• **Record set**:
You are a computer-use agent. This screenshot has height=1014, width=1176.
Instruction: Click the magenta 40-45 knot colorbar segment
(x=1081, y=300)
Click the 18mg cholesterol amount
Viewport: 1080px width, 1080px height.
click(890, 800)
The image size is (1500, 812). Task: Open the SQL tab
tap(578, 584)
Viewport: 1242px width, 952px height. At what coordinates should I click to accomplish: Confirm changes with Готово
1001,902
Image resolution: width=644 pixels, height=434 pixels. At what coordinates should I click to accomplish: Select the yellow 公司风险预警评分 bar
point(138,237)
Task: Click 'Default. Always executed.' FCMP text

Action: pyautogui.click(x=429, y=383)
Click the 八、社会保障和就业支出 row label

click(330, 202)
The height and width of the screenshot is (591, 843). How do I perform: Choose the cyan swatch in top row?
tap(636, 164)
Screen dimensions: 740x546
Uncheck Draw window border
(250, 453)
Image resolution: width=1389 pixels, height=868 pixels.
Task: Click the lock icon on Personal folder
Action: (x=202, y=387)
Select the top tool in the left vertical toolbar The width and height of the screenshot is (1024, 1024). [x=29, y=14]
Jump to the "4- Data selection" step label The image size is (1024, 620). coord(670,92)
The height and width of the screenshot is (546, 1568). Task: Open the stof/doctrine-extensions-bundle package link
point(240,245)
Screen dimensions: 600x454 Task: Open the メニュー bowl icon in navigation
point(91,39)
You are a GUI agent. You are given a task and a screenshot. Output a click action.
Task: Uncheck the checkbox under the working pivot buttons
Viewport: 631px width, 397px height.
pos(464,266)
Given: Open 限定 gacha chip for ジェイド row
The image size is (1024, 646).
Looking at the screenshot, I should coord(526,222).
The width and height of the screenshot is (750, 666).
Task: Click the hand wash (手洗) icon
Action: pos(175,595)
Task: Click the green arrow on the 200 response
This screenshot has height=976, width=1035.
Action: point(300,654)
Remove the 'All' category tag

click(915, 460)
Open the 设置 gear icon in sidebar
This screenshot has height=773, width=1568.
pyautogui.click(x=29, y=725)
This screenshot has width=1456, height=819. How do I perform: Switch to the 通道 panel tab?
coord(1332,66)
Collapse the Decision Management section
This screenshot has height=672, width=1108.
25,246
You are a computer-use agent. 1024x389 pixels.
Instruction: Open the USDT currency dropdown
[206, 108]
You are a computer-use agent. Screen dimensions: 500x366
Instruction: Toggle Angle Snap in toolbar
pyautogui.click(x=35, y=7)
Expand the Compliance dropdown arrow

• **Aim of the exercise**: Please reproduce the lines character for character, starting with the line that contains "Remove the 'All' category tag" and going on through the end of the lines.

• **Exercise response**:
Remove the 'All' category tag

click(915, 460)
Open the 设置 gear icon in sidebar
This screenshot has height=773, width=1568.
pyautogui.click(x=29, y=725)
This screenshot has width=1456, height=819. How do I perform: Switch to the 通道 panel tab?
coord(1332,66)
Collapse the Decision Management section
This screenshot has height=672, width=1108.
25,246
You are a computer-use agent. 1024x389 pixels.
Instruction: Open the USDT currency dropdown
[206, 108]
You are a computer-use agent. Screen dimensions: 500x366
Instruction: Toggle Angle Snap in toolbar
pyautogui.click(x=35, y=7)
Expand the Compliance dropdown arrow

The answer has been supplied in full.